● Required work: This exercise asks for the entries below to be printed exactly.

● Given information:
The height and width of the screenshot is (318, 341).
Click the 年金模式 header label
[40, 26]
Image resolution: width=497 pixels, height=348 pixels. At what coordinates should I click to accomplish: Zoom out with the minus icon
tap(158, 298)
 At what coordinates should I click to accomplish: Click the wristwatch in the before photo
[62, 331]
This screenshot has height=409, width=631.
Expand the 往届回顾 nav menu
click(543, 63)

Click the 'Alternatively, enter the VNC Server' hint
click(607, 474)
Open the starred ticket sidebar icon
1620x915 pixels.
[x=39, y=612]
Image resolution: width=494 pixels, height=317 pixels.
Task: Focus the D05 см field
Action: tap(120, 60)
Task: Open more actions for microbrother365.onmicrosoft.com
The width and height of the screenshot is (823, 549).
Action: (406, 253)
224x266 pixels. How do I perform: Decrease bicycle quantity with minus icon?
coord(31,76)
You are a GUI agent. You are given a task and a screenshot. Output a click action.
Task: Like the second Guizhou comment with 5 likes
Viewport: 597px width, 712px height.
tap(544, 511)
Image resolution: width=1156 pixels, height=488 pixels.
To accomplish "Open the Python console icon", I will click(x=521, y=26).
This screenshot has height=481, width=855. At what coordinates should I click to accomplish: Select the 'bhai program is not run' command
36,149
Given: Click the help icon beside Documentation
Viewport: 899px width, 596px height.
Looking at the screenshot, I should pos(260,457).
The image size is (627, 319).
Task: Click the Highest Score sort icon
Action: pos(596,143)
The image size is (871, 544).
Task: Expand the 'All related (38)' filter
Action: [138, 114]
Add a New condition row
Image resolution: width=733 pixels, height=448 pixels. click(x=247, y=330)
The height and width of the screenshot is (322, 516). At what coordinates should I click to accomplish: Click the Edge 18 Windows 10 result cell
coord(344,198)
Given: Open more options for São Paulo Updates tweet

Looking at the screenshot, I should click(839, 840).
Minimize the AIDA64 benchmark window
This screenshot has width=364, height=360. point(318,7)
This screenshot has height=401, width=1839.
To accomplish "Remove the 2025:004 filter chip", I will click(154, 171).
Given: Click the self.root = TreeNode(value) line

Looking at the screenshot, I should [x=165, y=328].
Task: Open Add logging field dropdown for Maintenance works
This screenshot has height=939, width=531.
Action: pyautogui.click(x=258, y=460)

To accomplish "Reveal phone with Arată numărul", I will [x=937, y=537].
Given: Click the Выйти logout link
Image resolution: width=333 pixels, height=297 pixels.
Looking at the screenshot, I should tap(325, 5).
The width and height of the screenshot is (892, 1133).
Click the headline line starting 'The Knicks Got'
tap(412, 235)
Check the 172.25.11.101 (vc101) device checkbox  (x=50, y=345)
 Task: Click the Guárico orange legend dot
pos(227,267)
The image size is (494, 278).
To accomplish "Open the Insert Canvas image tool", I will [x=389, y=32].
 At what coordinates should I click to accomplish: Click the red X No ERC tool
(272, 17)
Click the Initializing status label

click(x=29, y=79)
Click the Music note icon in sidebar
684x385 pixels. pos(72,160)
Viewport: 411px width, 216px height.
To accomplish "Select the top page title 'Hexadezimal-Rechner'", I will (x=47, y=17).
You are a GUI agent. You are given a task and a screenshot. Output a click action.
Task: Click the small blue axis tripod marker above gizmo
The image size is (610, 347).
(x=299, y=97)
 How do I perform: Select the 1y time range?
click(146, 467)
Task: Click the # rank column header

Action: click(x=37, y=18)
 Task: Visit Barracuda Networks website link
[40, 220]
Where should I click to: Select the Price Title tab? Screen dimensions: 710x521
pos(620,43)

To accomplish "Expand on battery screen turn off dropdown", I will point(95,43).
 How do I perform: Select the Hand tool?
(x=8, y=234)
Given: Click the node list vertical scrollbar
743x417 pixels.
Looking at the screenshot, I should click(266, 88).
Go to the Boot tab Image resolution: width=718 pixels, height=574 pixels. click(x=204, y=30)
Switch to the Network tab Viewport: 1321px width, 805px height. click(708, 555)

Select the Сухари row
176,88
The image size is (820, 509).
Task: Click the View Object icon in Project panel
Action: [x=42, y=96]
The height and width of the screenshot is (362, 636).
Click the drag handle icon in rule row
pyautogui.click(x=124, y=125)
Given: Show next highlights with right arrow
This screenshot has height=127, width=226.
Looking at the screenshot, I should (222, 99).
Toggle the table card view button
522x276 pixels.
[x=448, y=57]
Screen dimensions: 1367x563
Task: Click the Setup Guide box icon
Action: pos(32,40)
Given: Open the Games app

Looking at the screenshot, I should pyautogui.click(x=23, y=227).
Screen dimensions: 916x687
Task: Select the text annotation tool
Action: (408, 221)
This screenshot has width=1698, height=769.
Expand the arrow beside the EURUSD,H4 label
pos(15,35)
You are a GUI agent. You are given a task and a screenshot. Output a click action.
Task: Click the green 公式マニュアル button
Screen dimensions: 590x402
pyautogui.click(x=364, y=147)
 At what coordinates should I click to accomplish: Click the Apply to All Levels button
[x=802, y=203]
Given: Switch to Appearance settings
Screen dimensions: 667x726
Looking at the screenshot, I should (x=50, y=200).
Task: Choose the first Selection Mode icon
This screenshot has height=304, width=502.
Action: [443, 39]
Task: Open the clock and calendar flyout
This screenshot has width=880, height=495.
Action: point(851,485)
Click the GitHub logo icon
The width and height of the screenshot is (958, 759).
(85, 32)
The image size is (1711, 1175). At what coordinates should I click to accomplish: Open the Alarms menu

● Exercise solution:
The height and width of the screenshot is (318, 341).
Click the 年金模式 header label
[40, 26]
Image resolution: width=497 pixels, height=348 pixels. At what coordinates should I click to accomplish: Zoom out with the minus icon
tap(158, 298)
 At what coordinates should I click to accomplish: Click the wristwatch in the before photo
[62, 331]
This screenshot has height=409, width=631.
Expand the 往届回顾 nav menu
click(543, 63)

Click the 'Alternatively, enter the VNC Server' hint
click(607, 474)
Open the starred ticket sidebar icon
1620x915 pixels.
[x=39, y=612]
Image resolution: width=494 pixels, height=317 pixels.
Task: Focus the D05 см field
Action: tap(120, 60)
Task: Open more actions for microbrother365.onmicrosoft.com
The width and height of the screenshot is (823, 549).
Action: (406, 253)
224x266 pixels. How do I perform: Decrease bicycle quantity with minus icon?
coord(31,76)
You are a GUI agent. You are given a task and a screenshot. Output a click action.
Task: Like the second Guizhou comment with 5 likes
Viewport: 597px width, 712px height.
tap(544, 511)
Image resolution: width=1156 pixels, height=488 pixels.
To accomplish "Open the Python console icon", I will click(x=521, y=26).
This screenshot has height=481, width=855. At what coordinates should I click to accomplish: Select the 'bhai program is not run' command
36,149
Given: Click the help icon beside Documentation
Viewport: 899px width, 596px height.
Looking at the screenshot, I should pos(260,457).
The image size is (627, 319).
Task: Click the Highest Score sort icon
Action: pos(596,143)
The image size is (871, 544).
Task: Expand the 'All related (38)' filter
Action: [138, 114]
Add a New condition row
Image resolution: width=733 pixels, height=448 pixels. click(x=247, y=330)
The height and width of the screenshot is (322, 516). At what coordinates should I click to accomplish: Click the Edge 18 Windows 10 result cell
coord(344,198)
Given: Open more options for São Paulo Updates tweet

Looking at the screenshot, I should click(839, 840).
Minimize the AIDA64 benchmark window
This screenshot has width=364, height=360. point(318,7)
This screenshot has height=401, width=1839.
To accomplish "Remove the 2025:004 filter chip", I will click(154, 171).
Given: Click the self.root = TreeNode(value) line

Looking at the screenshot, I should [x=165, y=328].
Task: Open Add logging field dropdown for Maintenance works
This screenshot has height=939, width=531.
Action: pyautogui.click(x=258, y=460)

To accomplish "Reveal phone with Arată numărul", I will [x=937, y=537].
Given: Click the Выйти logout link
Image resolution: width=333 pixels, height=297 pixels.
Looking at the screenshot, I should tap(325, 5).
The width and height of the screenshot is (892, 1133).
Click the headline line starting 'The Knicks Got'
tap(412, 235)
Check the 172.25.11.101 (vc101) device checkbox  (x=50, y=345)
 Task: Click the Guárico orange legend dot
pos(227,267)
The image size is (494, 278).
To accomplish "Open the Insert Canvas image tool", I will [x=389, y=32].
 At what coordinates should I click to accomplish: Click the red X No ERC tool
(272, 17)
Click the Initializing status label

click(x=29, y=79)
Click the Music note icon in sidebar
684x385 pixels. pos(72,160)
Viewport: 411px width, 216px height.
To accomplish "Select the top page title 'Hexadezimal-Rechner'", I will (x=47, y=17).
You are a GUI agent. You are given a task and a screenshot. Output a click action.
Task: Click the small blue axis tripod marker above gizmo
The image size is (610, 347).
(x=299, y=97)
 How do I perform: Select the 1y time range?
click(146, 467)
Task: Click the # rank column header

Action: click(x=37, y=18)
 Task: Visit Barracuda Networks website link
[40, 220]
Where should I click to: Select the Price Title tab? Screen dimensions: 710x521
pos(620,43)

To accomplish "Expand on battery screen turn off dropdown", I will point(95,43).
 How do I perform: Select the Hand tool?
(x=8, y=234)
Given: Click the node list vertical scrollbar
743x417 pixels.
Looking at the screenshot, I should click(266, 88).
Go to the Boot tab Image resolution: width=718 pixels, height=574 pixels. click(x=204, y=30)
Switch to the Network tab Viewport: 1321px width, 805px height. click(708, 555)

Select the Сухари row
176,88
The image size is (820, 509).
Task: Click the View Object icon in Project panel
Action: [x=42, y=96]
The height and width of the screenshot is (362, 636).
Click the drag handle icon in rule row
pyautogui.click(x=124, y=125)
Given: Show next highlights with right arrow
This screenshot has height=127, width=226.
Looking at the screenshot, I should (222, 99).
Toggle the table card view button
522x276 pixels.
[x=448, y=57]
Screen dimensions: 1367x563
Task: Click the Setup Guide box icon
Action: pos(32,40)
Given: Open the Games app

Looking at the screenshot, I should pyautogui.click(x=23, y=227).
Screen dimensions: 916x687
Task: Select the text annotation tool
Action: (408, 221)
This screenshot has width=1698, height=769.
Expand the arrow beside the EURUSD,H4 label
pos(15,35)
You are a GUI agent. You are given a task and a screenshot. Output a click action.
Task: Click the green 公式マニュアル button
Screen dimensions: 590x402
pyautogui.click(x=364, y=147)
 At what coordinates should I click to accomplish: Click the Apply to All Levels button
[x=802, y=203]
Given: Switch to Appearance settings
Screen dimensions: 667x726
Looking at the screenshot, I should (x=50, y=200).
Task: Choose the first Selection Mode icon
This screenshot has height=304, width=502.
Action: [443, 39]
Task: Open the clock and calendar flyout
This screenshot has width=880, height=495.
Action: point(851,485)
Click the GitHub logo icon
The width and height of the screenshot is (958, 759).
(85, 32)
The image size is (1711, 1175). At what coordinates should I click to accomplish: Open the Alarms menu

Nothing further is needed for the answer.